Ela viu que não tinha escapatória, e depois de uma breve hesitação deu a ele o telefone.


— Estarei aí em dez minutos.


— Sério?


Neil balançou a cabeça, apontando para seu re­lógio, dizendo:


— Almoço.


Harry retrucou:


— Chocolate suíço.


— Tem algum problema? — perguntou.


— Não, estarei aqui — ela disse.


— Então, ela tem a voz de um chocolate caro.


— Se você estiver certo, terei feito minha boa ação do dia, se estiver errado...


— Se eu estiver errado?


A voz aveludada lembrava o mais fino chocolate.


— Você me conhece, Neil. Acredito na minha sorte.


— Sorte! Primeiro você nos leva a um desperdí­cio de espaço e então decide abandonar o almoço para ver quem é a dona dessa voz.


— Seu molengão — retrucou. — E é o meu desper­dício de espaço, não o seu.


Neil fez um gesto curto e obsceno.


— Tudo bem, meu caro desperdício de espaço vai fazer parte da nova área de construção.


— Você... — Então: — Duke não sabia disso, sabia?


— Certamente, não disse a ele. E como não vai demorar no almoço às minhas custas, pode ver se descobre o que aconteceu com sua força de traba­lho. Se estão desempregados, vamos ver o que po­demos fazer por eles.


 


— Pelo amor de Deus! — Hermione desligou seu ce­lular e o atirou em cima da mesa. A última coisa que ela precisava era de um biscateiro se achando um presente de Deus para as mulheres.


A Duke's Yard era o último número em sua lista e o biscateiro era o único que poderia fazer o servi­ço a tempo. A despeito de sua promessa, ele não ligou de novo.


E torcendo para que ele tivesse uma brecha na programação e pudesse resolver o problema para ela, cruzou os dedos esperançosa. Quão difícil se­ria trocar uma vidraça?


Ela poderia fazer provavelmente sozinha, se sou­besse onde comprar o vidro e se tivesse as ferra­mentas certas.


Percebeu que as mãos estavam trêmulas. Havia uma pequena cozinha ao lado do escritório e ela achou uma chaleira; encheu-a e a colocou sobre o fogo, enquanto procurava uma garrafa de café. Ela ouviu alguém bater na porta, mais uma vez. Igno­rando a placa de Fechado algumas pessoas do lado de fora ainda tentavam entrar na loja.

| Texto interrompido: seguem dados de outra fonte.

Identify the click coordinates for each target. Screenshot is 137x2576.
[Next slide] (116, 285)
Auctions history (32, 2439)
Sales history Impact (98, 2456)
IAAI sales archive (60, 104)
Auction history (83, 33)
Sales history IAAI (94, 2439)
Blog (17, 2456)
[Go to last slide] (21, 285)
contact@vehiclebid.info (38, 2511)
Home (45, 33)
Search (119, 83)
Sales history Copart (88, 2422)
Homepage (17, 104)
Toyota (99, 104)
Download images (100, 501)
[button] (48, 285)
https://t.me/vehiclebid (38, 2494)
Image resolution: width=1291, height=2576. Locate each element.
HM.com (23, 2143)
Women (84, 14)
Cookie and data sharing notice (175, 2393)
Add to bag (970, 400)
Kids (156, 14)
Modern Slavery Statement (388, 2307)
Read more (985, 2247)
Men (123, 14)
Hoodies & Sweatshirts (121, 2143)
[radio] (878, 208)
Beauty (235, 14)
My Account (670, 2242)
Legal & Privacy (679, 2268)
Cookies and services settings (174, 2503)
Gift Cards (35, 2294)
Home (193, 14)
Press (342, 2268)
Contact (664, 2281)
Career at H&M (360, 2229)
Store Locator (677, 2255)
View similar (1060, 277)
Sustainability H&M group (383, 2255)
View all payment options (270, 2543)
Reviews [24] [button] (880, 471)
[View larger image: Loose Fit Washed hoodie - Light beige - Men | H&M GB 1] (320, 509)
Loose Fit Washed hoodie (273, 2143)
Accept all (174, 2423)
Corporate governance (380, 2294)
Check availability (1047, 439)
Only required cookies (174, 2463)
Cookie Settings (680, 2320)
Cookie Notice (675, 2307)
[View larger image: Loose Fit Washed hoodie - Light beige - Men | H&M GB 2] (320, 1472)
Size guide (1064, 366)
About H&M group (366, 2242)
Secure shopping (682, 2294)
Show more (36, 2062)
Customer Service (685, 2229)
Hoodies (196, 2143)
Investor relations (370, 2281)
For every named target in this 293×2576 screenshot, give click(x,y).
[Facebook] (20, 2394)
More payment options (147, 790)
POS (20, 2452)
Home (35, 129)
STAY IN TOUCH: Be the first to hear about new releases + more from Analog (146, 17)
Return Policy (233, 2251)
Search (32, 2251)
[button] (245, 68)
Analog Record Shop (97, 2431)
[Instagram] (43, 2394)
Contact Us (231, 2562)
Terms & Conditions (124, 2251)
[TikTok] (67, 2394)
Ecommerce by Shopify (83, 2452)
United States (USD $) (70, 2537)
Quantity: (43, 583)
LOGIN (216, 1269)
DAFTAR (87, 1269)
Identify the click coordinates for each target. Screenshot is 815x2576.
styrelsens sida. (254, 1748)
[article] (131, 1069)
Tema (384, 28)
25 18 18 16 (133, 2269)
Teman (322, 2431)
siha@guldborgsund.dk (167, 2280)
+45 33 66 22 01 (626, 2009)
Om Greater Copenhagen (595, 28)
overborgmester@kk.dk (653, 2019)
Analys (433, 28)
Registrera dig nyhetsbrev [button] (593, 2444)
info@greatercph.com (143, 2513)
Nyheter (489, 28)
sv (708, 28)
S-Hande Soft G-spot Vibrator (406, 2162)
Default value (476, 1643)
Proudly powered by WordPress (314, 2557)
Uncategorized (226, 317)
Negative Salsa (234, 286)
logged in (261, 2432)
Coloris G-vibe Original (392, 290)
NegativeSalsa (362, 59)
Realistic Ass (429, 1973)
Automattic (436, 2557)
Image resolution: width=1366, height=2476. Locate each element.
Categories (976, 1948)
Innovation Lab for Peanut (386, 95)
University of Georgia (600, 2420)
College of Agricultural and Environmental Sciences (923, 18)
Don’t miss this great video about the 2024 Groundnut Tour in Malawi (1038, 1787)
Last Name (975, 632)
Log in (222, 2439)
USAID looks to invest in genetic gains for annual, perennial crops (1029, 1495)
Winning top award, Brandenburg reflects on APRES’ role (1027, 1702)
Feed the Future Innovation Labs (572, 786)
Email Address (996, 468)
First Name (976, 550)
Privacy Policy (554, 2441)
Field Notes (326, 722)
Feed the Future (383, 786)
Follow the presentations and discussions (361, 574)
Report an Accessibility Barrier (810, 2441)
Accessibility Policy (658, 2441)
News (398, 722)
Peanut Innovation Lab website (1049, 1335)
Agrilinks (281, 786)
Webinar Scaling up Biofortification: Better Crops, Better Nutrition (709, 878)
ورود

Se estavam desesperadas para comprar algum li­vro ou se era apenas curiosidade pelo fato de a am­bulância ter estado lá, ela não estava interessada em descobrir.


Então, assim que derramou a água fervendo so­bre o café, ocorreu-lhe que poderia ser o caipira para consertar a janela.


Ela foi checar a porta.


Quando chegou para abrir, quem quer que fosse, já não estava mais lá. Antes de destrancar a porta para ver se havia alguém do lado de fora, ouviu outra batida. Dessa vez, na porta de trás. Ao contrá­rio da porta da frente, essa porta era de madeira sólida. Antes de abrir, ela gritou:


— Quem está aí?


— Cavaleiro Errante Associados. Donzela em perigo é nossa especialidade


— Oh, que maravilha. — Não apenas um biscatei­ro que se achava irresistível, mas que também se achava engraçado. Quando abriu a porta, deparou com um sujeito trajando jeans, uma jaqueta de couro e uma camisa bem colada ao corpo, que parecia ter sido feita sob medida.


Seus cabelos estavam mais compridos e espetados do que ela se lembrava e seus olhos tinham um tom  de verde profundo. O efeito era agressivo e masculino. Convencido. Arrogante. E atrás dele, uma motocicleta para completar.


Harry Potter, ela percebeu, não mudara nada.